According to Global Times, experts warn that decoupling from China is "unrealistic and costly." The EY-Parthenon analysis highlights that in some ways, the goal of full decoupling is "completely unrealistic" given the scale of investment required.
Trump’s Tariffs and Trade Actions
President Donald Trump has intensified U.S. efforts to limit reliance on China, including a 10% import tariff. These actions are part of a broader strategy to reduce dependence on Chinese manufacturing and technology. However, the EY analysis suggests that the economic price of such a shift may be far higher than anticipated.

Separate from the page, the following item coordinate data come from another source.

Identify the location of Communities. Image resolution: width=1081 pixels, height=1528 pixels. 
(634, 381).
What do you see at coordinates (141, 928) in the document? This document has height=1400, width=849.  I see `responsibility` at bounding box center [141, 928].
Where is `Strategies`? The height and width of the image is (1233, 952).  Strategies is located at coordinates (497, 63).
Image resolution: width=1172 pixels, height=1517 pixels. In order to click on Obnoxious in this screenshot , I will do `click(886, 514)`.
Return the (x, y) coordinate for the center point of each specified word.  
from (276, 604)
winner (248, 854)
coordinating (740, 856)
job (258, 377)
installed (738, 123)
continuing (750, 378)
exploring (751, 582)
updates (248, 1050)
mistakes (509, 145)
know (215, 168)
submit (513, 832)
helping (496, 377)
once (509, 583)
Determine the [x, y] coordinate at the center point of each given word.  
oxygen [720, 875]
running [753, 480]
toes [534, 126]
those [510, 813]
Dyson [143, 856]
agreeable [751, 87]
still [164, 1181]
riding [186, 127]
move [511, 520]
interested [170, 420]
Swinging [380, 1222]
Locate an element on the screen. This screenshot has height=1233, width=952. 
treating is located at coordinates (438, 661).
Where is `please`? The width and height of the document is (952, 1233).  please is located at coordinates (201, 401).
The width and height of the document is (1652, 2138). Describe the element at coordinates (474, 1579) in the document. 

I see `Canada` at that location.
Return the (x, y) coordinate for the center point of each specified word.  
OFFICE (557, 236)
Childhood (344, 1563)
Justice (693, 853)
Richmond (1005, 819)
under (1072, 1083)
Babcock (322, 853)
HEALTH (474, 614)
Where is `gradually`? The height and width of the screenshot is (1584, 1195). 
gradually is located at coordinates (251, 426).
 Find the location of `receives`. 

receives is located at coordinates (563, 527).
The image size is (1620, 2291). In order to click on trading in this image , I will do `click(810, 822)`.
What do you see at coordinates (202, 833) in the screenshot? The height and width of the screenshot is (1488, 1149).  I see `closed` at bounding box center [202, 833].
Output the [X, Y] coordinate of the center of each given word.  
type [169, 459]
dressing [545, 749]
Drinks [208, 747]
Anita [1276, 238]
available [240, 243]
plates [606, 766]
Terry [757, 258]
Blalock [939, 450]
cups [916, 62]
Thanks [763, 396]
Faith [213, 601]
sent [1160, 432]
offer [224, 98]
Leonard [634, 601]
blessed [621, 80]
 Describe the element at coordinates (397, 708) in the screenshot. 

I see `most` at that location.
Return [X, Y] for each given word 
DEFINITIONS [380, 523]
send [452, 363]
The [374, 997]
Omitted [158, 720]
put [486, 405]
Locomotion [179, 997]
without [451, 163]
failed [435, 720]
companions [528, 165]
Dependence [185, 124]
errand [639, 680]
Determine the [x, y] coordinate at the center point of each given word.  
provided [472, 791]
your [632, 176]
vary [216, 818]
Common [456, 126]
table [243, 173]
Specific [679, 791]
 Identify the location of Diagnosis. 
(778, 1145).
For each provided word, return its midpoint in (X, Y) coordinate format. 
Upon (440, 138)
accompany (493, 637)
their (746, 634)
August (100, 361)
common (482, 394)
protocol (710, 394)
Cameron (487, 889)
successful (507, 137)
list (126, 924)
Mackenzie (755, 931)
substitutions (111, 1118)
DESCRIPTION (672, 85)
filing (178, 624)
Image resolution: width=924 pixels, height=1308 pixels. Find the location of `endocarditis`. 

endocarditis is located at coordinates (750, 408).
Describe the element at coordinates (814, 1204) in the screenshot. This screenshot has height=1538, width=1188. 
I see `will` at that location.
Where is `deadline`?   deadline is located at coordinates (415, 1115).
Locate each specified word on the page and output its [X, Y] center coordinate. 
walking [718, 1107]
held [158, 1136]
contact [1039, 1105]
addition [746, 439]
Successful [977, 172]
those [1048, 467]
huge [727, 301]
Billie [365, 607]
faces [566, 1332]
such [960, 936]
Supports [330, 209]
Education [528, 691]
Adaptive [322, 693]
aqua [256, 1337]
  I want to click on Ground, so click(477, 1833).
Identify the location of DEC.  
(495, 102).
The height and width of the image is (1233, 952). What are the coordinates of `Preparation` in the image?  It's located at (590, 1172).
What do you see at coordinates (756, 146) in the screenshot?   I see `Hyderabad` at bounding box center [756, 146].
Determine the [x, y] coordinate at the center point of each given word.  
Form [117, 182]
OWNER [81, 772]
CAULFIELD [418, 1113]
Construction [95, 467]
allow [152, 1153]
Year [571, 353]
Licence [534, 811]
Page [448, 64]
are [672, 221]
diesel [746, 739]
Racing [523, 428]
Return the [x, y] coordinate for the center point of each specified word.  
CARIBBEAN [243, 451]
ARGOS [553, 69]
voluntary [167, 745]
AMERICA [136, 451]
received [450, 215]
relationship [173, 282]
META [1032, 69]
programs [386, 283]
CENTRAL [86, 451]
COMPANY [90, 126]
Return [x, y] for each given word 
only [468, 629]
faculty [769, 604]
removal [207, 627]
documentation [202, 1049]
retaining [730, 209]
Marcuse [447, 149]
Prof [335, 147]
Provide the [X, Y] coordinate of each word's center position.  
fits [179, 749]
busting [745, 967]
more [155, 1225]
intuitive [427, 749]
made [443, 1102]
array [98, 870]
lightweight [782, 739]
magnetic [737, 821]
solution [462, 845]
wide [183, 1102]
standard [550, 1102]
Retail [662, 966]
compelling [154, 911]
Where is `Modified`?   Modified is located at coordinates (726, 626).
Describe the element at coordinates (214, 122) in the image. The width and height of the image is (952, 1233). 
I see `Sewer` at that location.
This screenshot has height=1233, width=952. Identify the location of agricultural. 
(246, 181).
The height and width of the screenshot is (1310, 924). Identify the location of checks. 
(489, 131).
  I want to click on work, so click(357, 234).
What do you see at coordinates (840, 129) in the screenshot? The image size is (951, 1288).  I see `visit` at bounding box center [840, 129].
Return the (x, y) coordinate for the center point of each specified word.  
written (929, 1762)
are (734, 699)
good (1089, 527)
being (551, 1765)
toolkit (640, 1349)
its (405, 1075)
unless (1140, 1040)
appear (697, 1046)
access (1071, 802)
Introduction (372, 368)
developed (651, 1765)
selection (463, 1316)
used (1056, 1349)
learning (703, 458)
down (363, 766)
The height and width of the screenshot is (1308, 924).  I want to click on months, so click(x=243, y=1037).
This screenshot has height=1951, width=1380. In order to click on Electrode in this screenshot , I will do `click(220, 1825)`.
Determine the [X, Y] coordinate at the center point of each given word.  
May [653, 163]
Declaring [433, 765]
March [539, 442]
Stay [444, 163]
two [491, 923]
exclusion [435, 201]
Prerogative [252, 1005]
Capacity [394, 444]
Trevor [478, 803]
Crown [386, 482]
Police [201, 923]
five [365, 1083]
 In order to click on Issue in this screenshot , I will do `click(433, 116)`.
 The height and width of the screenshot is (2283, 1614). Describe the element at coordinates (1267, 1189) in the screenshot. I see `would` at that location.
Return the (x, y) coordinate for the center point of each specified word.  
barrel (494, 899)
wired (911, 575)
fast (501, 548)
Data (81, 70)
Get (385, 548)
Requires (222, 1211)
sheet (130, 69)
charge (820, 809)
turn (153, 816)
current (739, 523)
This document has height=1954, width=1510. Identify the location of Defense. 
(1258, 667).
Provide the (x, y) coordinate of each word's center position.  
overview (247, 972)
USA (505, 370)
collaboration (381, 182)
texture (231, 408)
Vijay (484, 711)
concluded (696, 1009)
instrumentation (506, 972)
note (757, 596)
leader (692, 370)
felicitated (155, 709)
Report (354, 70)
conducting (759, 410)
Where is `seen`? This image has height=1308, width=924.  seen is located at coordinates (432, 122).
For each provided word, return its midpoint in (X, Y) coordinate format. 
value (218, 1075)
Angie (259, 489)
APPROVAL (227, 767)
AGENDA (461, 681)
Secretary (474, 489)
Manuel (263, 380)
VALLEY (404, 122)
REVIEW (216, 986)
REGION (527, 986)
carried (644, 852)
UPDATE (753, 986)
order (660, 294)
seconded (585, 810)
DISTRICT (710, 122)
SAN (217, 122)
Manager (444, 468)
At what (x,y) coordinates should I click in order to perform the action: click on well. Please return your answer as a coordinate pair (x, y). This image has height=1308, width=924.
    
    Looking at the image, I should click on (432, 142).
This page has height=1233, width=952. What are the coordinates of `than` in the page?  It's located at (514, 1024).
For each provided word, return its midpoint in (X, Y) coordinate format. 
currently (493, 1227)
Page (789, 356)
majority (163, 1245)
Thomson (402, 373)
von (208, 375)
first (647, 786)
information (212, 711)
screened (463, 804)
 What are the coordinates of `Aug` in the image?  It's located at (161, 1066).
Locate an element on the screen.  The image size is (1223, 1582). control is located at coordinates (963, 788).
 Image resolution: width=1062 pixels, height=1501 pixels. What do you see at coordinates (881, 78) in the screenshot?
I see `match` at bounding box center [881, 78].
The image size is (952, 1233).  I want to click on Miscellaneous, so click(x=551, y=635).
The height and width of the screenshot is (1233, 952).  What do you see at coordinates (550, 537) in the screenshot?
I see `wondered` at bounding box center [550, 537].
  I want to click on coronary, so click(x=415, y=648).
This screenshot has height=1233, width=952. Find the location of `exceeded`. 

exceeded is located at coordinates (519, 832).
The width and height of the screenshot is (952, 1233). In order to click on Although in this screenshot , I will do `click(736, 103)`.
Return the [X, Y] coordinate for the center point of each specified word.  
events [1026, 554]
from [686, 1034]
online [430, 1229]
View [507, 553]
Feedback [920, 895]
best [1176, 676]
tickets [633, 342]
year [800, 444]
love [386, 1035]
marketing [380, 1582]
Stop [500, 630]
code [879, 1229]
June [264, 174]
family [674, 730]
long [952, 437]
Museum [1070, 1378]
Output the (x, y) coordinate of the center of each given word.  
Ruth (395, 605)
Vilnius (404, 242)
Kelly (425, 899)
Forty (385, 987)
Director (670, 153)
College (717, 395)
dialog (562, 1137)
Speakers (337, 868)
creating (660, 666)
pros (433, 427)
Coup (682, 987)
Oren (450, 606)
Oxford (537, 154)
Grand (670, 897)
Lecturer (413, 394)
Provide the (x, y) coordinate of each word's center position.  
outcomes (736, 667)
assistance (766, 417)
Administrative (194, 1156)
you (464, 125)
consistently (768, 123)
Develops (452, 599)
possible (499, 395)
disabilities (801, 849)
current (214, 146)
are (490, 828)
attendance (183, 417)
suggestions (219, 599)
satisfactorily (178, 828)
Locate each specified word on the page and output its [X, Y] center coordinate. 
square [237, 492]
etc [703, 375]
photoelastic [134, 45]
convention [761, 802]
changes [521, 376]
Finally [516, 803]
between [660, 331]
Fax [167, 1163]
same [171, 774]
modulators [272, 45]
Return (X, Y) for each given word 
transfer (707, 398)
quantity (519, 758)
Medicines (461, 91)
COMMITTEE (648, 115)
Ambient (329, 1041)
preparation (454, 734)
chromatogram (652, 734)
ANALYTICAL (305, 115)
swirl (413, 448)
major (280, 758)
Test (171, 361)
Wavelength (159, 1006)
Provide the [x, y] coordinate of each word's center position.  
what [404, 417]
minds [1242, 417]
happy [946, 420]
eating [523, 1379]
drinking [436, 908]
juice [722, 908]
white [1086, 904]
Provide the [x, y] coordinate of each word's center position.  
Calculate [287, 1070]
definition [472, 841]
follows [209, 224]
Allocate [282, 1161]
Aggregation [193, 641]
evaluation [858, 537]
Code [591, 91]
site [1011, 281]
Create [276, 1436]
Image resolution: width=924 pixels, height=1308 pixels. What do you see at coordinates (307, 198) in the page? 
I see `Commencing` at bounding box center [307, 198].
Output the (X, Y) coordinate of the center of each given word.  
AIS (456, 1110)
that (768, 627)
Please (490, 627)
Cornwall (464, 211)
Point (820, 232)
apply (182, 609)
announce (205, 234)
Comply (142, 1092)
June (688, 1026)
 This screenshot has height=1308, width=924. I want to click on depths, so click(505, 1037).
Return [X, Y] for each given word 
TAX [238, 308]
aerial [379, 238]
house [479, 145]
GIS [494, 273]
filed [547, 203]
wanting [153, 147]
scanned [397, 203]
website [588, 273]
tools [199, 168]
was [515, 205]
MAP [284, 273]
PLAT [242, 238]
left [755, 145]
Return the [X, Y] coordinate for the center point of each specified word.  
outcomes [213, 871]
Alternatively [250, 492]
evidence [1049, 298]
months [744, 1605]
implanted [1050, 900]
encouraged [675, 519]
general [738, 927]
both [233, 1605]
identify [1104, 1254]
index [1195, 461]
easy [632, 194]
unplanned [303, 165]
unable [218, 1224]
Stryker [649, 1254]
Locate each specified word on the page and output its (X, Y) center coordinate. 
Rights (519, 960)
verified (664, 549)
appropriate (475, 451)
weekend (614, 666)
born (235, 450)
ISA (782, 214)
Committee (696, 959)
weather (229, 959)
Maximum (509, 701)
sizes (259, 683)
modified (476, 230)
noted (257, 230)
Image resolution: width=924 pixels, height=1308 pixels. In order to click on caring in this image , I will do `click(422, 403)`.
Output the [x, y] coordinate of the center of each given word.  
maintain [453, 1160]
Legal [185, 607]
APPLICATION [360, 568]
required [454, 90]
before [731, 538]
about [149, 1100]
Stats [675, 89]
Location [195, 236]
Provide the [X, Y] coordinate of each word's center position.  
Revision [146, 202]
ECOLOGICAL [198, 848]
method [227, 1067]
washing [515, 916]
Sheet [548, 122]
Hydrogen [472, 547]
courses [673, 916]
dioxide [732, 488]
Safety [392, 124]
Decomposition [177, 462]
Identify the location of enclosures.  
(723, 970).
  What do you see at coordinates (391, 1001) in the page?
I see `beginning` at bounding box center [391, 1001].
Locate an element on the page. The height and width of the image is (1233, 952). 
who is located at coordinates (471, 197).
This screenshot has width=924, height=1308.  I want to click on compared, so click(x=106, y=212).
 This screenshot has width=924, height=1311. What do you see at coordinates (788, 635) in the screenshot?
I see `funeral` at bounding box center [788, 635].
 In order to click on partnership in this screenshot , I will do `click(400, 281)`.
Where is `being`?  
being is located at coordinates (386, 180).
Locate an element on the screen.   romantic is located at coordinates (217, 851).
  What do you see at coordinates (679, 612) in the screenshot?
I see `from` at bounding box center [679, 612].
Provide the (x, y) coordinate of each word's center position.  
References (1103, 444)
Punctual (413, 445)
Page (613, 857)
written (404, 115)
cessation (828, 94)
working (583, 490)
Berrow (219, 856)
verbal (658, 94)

As reported by Marketplace, detangling the American and Chinese economies will decrease supply chain dependence, but it comes at a significant cost. The process will take years and cost billions, even as trade talks continue.
What the $13.7 Trillion Would Cover
The $13.7 trillion investment for the U.S. would be spread across several areas:
- Infrastructure: Building new factories, ports, and logistics hubs
- Research and development: Creating new technologies and products
- Manufacturing: Expanding domestic production capacity
- Software: Developing new systems for supply chain management
- Transportation networks: Upgrading roads, railways, and shipping
- Workforce training: Training American workers for new jobs
Our Take: The Price of Independence
In our view, the EY-Parthenon analysis makes one thing clear: decoupling from China is not a simple or cheap goal. While reducing reliance on a single country for critical goods is a smart long-term strategy, the $13.7 trillion price tag shows just how deeply the U.S. economy is tied to China.
To put it plainly, this is not a decision that can be made overnight. The Trump administration's tariffs and trade actions are a step in that direction, but the full cost — both financial and logistical — is enormous. Readers should understand that while decoupling may reduce risks in the long run, it will require massive investment and patience. The question is whether the U.S. is ready to pay that price.